MGH DNA Core

Research Services

Home > Viral_Genome_Sequencing > current

Viral Genome Sequencing: Data Retrieval

Upon completion of the NGS run, data are analyzed, demultiplexed and subsequently entered into our automated de novo assembly pipeline. Viral genomes are assembled using MGH CCIB's de novo assembler UltraCycler v1.0. (Brian Seed and Huajun Wang, unpublished). Once the assembly output has been manually inspected and passed our QC standards, results are made available through our secure data server. Respective researchers will receive an automated email notification as soon as the data can be accessed through our website.

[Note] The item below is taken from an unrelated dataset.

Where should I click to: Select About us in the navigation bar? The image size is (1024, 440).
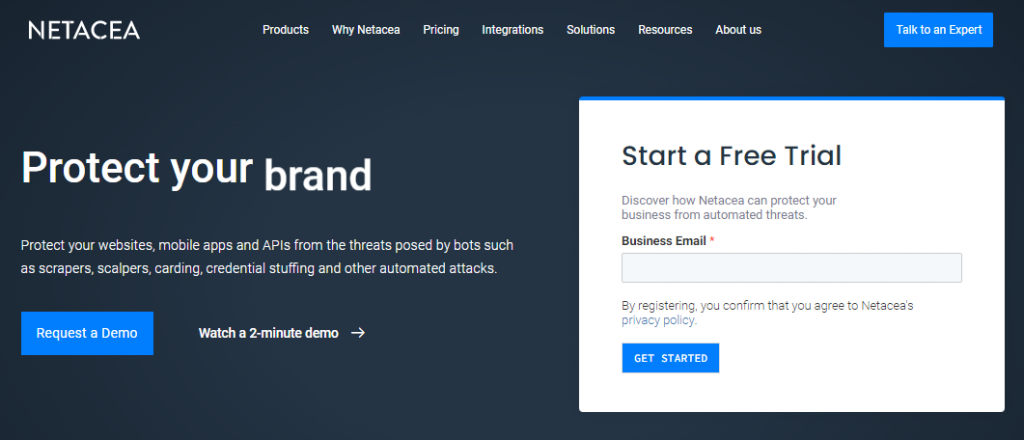[738, 30]

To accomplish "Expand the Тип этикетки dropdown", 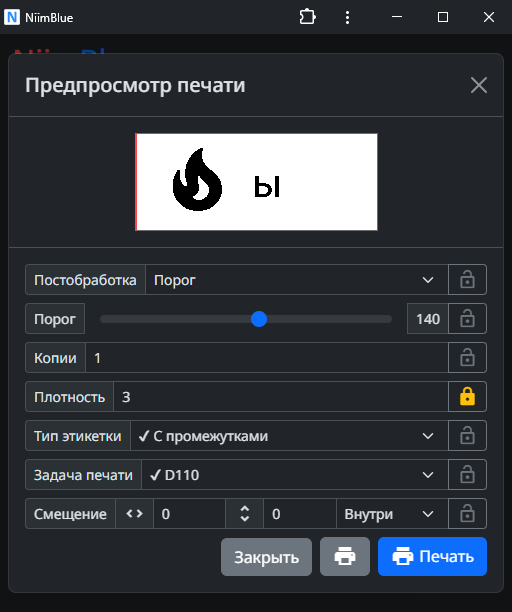I will click(289, 436).
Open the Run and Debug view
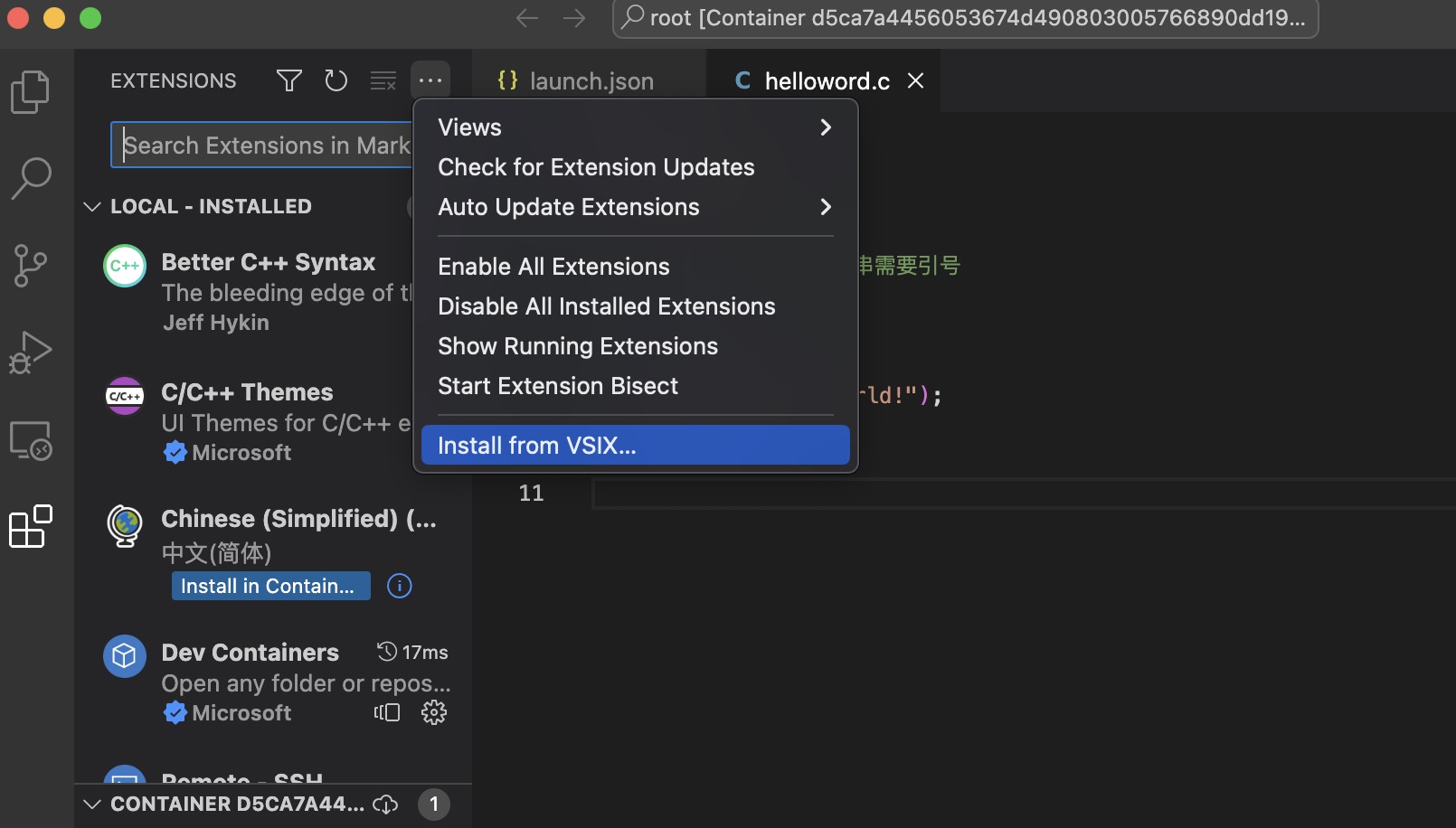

Please note that your data will only be available for three months after it is released! We strongly encourage our users to download their data as soon as they are available. Our data server is only a temporary storage site which does not allow long-term archiving of NGS data. All Viral Genome Sequencing data generated at our core facility is subject to deletion without notice after three months.

Accessing Your Data:

To access our data server, please log into your account and click on the My Results button. You have the following options to download your data files:

Download an uncompressed file *(.seq) with a single concatenated text file (in FASTA format) of all nucleotide sequences generated for the corresponding order.
Please Note: For a fully finished genome, the FASTA file header will say "CONTIG". If we have sequenced a circular genome, the FASTA file header will say "CIRCLE". In the latter case, the first 52 base pairs of the sequence are repeated at the end of the sequence, a result of our final assembly quality control. Prior to importing the complete genome sequence into another sequence analysis program, please remove the last 52 base pairs at the end of the sequence.
Download a compressed file (*.sit) containing one FASTA format sequence file (*.seq) and one EXCEL file (with coverage information) for each sample of the corresponding order. For each sample, the raw NGS data (in FASTQ format) are also provided. Please note that there will be one FASTQ file for each sample. Paired-end reads (2 x 150 b) can be read from a single FASTQ file in which the entries for the first read (1) and second read (2) from each pair alternate. The first read in each pair comes before the second.

IMPORTANT:

The EXCEL file provides depth and coverage information for each individual genome base that is valuable for ascribing a sequence quality to the read at that position. A descriptive example of a coverage file can be downloaded here.
Due to the typically short read-length provided by the current generation of high-throughput sequencing instrumentation, long repeat structures present a challenge with mixed success in de novo sequence assembly. In these cases, the availability of a reference sequence can aid the generation of a fully assembled viral genome sequence. If a complete assembly cannot be produced, sequence and coverage information for the individual contigs will be provided as multiple entries in the FASTA format sequencing file (.seq) and multiple sheets in the respective EXCEL file.

Decompression Software:
To open compressed *.sit files (which are actually .zip files) on your computer, you can use Stuffit Expander (free) or WinZip (trial version). To download, please select the appropriate link below. You can also use the Linux unzip command.

Stuffit Expander
WinZip for Windows
WinZip for Mac

Please note:
*.seq files are plain text files containing your sequence in FASTA format and can be opened with any software capable of viewing plain text or FASTA format files (text editor software such as Word, NotePad, etc.). You may also change the file extension from *.seq to *.txt.